:: Records shown ::
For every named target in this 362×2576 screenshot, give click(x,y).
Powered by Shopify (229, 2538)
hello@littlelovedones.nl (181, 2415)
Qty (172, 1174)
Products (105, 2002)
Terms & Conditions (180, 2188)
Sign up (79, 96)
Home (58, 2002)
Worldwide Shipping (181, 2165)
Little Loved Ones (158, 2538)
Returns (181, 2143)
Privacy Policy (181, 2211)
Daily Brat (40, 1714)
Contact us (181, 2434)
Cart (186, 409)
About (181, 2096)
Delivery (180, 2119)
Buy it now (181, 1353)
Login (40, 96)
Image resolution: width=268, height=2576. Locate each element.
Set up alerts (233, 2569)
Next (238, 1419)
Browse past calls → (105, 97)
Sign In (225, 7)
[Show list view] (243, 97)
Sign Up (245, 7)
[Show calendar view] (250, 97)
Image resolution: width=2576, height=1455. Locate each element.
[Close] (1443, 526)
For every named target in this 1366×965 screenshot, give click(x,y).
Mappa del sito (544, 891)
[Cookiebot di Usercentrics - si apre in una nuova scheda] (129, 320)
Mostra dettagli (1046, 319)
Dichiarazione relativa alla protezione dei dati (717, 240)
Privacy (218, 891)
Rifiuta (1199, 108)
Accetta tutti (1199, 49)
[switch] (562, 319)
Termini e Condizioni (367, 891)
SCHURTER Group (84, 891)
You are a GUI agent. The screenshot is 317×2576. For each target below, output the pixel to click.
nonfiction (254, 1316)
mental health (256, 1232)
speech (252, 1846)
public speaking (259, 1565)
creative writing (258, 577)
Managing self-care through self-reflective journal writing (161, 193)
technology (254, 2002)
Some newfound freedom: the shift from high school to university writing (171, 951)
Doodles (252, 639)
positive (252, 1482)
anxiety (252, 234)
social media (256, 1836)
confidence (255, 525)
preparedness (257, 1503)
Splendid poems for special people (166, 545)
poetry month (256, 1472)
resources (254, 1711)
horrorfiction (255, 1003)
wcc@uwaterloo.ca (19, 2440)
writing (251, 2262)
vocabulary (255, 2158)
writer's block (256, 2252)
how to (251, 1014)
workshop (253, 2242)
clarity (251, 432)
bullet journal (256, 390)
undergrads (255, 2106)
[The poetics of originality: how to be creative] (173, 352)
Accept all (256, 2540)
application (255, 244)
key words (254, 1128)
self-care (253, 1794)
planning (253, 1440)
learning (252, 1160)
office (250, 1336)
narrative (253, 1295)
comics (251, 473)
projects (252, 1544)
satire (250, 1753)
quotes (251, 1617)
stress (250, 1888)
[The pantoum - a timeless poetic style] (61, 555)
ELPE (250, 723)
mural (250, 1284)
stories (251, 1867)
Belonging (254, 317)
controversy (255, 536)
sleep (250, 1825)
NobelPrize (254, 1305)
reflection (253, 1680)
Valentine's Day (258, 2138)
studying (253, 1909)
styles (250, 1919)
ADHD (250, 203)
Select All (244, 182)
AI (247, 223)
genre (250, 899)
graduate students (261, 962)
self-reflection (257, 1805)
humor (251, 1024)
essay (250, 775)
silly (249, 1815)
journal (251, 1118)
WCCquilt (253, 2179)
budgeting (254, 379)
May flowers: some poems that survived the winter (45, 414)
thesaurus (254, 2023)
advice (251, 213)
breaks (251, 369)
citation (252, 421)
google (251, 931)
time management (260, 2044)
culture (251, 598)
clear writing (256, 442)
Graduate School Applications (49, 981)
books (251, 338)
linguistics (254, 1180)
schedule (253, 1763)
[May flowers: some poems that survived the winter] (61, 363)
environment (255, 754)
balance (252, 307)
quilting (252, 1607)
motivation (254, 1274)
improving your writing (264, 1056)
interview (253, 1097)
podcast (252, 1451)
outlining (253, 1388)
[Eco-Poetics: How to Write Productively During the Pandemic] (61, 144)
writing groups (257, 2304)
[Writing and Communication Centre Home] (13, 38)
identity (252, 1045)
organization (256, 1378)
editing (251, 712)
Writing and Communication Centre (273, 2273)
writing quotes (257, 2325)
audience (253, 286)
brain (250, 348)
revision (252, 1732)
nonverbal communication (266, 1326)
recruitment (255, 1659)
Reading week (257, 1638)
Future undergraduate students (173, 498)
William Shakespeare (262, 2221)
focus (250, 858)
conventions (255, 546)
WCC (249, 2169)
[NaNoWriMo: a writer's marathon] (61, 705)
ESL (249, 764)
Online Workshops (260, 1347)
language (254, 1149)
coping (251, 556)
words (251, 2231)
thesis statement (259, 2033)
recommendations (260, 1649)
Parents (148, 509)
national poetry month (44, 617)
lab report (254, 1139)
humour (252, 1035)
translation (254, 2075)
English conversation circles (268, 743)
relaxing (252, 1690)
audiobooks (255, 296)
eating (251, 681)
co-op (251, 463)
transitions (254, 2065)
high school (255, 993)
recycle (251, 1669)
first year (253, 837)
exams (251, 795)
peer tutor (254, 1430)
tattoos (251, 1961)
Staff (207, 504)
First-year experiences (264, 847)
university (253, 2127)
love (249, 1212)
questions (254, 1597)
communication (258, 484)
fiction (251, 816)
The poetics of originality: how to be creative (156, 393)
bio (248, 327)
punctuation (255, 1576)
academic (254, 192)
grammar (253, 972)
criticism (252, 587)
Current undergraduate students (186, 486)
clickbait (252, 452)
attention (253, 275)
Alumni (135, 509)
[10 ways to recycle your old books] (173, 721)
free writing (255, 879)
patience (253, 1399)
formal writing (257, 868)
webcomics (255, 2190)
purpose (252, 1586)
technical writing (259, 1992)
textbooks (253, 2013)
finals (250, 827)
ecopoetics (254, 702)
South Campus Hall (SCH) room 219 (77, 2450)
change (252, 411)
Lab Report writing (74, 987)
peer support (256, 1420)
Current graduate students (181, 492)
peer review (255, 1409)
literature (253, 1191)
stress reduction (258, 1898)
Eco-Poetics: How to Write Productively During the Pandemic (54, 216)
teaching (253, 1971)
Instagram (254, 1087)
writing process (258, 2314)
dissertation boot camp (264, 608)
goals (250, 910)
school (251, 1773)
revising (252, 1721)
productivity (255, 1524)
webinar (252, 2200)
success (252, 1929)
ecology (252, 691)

:: Task description ::
Where does the string "resolution" occur in the listing above? Return every line that contains it.

:: Exercise result ::
Image resolution: width=268, height=2576. Locate each element.
Image resolution: width=2576, height=1455. Locate each element.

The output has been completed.